'An issue of fairness': Prairie Spirit school division says funding not keeping up with costs
The school division that serves students in 28 communities surrounding Saskatoon says it will struggle to cover inflationary costs such as gas in the coming school year.
The Prairie Spirt School Division's board approved its 2022-23 budget on Monday.
Like other school divisions in the province, balancing the books for the upcoming school year proved to be challenging.
While it received a roughly two per cent increase in provincial funding, the extra money will cover a provincially-negotiated two per cent salary increase for teachers.
"(It) will not fully cover other inflationary costs like gas, support staff salaries and utilities.
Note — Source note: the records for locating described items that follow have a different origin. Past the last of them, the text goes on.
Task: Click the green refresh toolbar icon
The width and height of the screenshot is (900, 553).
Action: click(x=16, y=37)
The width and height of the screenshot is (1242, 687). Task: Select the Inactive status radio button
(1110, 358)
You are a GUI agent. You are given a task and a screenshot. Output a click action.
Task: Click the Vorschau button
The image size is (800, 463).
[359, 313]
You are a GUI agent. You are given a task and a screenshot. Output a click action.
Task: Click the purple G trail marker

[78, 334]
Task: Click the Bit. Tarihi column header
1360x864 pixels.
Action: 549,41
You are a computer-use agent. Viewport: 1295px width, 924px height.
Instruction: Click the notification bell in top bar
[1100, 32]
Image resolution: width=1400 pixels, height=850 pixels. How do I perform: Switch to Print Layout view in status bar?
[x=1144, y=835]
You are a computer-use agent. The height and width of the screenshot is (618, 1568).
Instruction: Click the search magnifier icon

In total, approximately 70 per cent of Prairie Spirit’s budget is dedicated to instruction," the division said in a news release.
The division will dip into its financial reserves to help offset its costs.
“We are concerned about sustainability because we’re using reserves to balance the budget,” board chair Bernie Howe said in the news release.
“We know our students will need ongoing, additional supports following the pandemic.”
The division says over the past decade, it has made "significant budget reductions in response to provincial funding levels, despite increasing enrolments."
The division expects 11,929 students to attend its schools in the upcoming school year, an increase of an estimated 150 students over last year.
Prairie Spirit's director of education said there will be no division-wide staff cuts, though there may be "usual" adjustments based on enrolment.
“This is an issue of fairness, as Prairie Spirit is not receiving the provincial funding needed to fully fund the teacher preparation time in the contract,” Bazylak said.
On behalf of the board, Howe expressed appreciation for provincial funding for "crucial renovation and repair projects" and funding for a new school in Blaine Lake, set to open in 2023.